## Song Recommendation Based on Song Topic

This notebook recommends songs based on the user's mood and preferences, utilizing Gradio for interactive user input. The system uses the Fine-Tuned Feedforward Neural Network (FFNN) model, which achieved the best accuracy, to generate suggestions. Users can select a mood or topic, and the system provides up to ten random songs matching that topic. The system processes the song lyrics, applies a confidence threshold to select appropriate songs, and falls back on the topic if there aren’t enough confident songs available.

In [10]:
import gradio as gr
import pandas as pd
import numpy as np
import random
import torch
from torch import nn
import torch.optim as optim
from sklearn.feature_extraction.text import TfidfVectorizer
from sklearn.preprocessing import LabelEncoder
from torch.utils.data import TensorDataset, DataLoader
import re
import string
import inflect
from nltk.tokenize import word_tokenize
from nltk.corpus import stopwords
from nltk.stem import WordNetLemmatizer
import nltk

# Load and preprocess data
df = pd.read_csv('music_data.csv')
topic_df = df[['artist_name', 'track_name', 'lyrics', 'topic']]

# Preprocessing function
def preprocess(text):
    p = inflect.engine()

    # Convert text to lowercase
    text = text.lower()
    
    # Remove punctuation
    text = re.sub(f"[{re.escape(string.punctuation)}]", "", text)

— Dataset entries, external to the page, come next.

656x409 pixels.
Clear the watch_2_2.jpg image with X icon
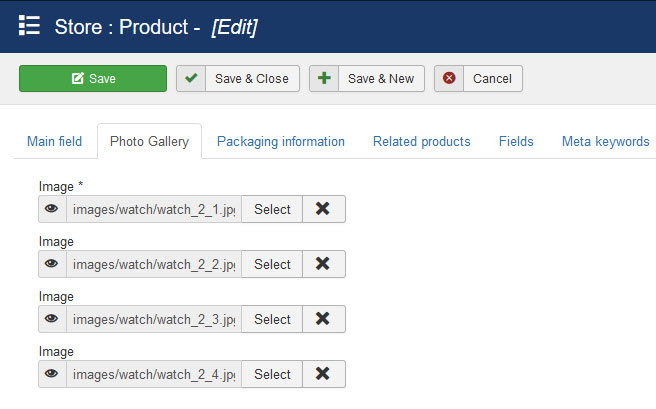click(323, 264)
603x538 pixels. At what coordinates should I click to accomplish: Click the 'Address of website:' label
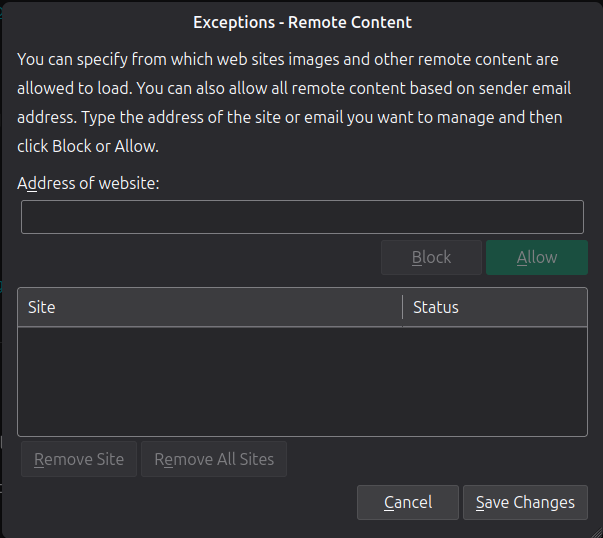(88, 183)
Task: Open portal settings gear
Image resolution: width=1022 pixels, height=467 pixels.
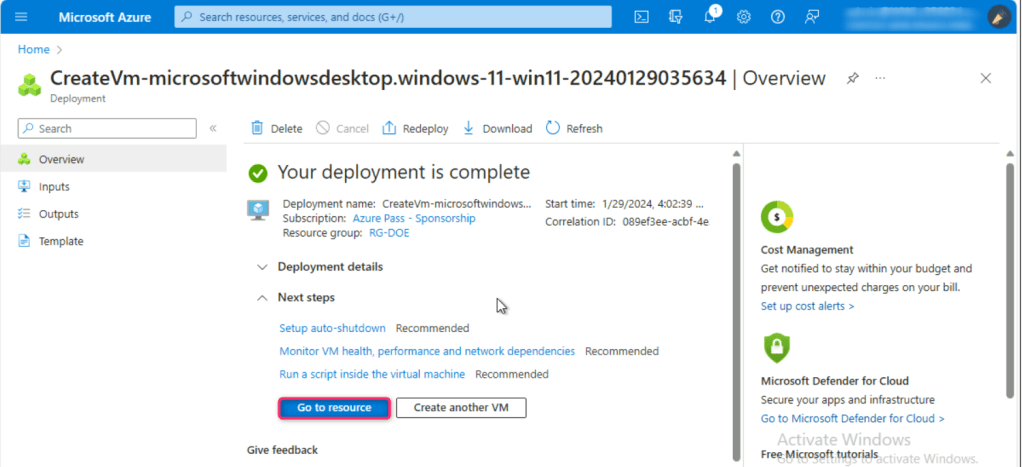Action: click(x=744, y=17)
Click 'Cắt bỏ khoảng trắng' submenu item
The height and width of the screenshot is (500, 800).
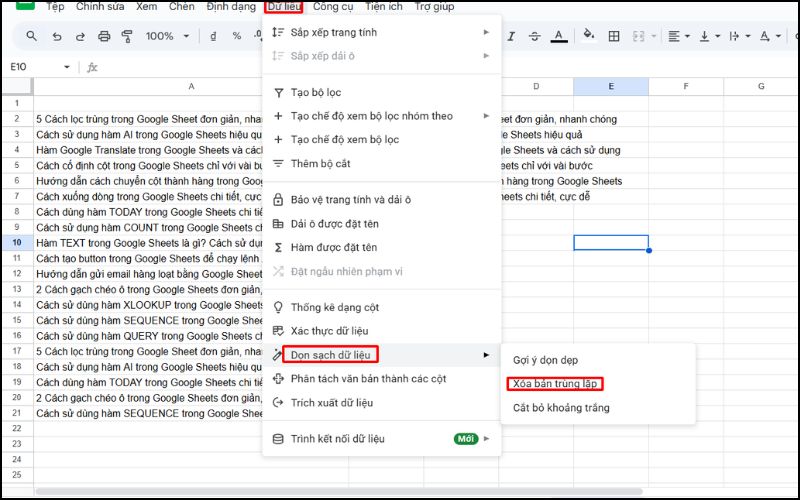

    # Replace numeric tokens with words
    text = re.sub(r'\b\d+\b', lambda match: p.number_to_words(match.group()), text)
    
    # Tokenize words
    tokens = word_tokenize(text)
    
    # Load stopwords
    stop_words = set(stopwords.words("english"))
    
    # Initialize lemmatizer
    lemmatizer = WordNetLemmatizer()
    
    # Lemmatize and filter tokens
    tokens = [lemmatizer.lemmatize(word) for word in tokens if word.isalpha() and word not in stop_words]
    
    return tokens

# Lyrics pre-processing
topic_df['lyric_tokens'] = topic_df['lyrics'].apply(preprocess)
topic_df['lyric_tokens'] = topic_df['lyric_tokens'].apply(lambda tokens: ' '.join(tokens))

# Label encoding
label_encoder = LabelEncoder()
topic_df['topic_labels'] = label_encoder.fit_transform(topic_df['topic'])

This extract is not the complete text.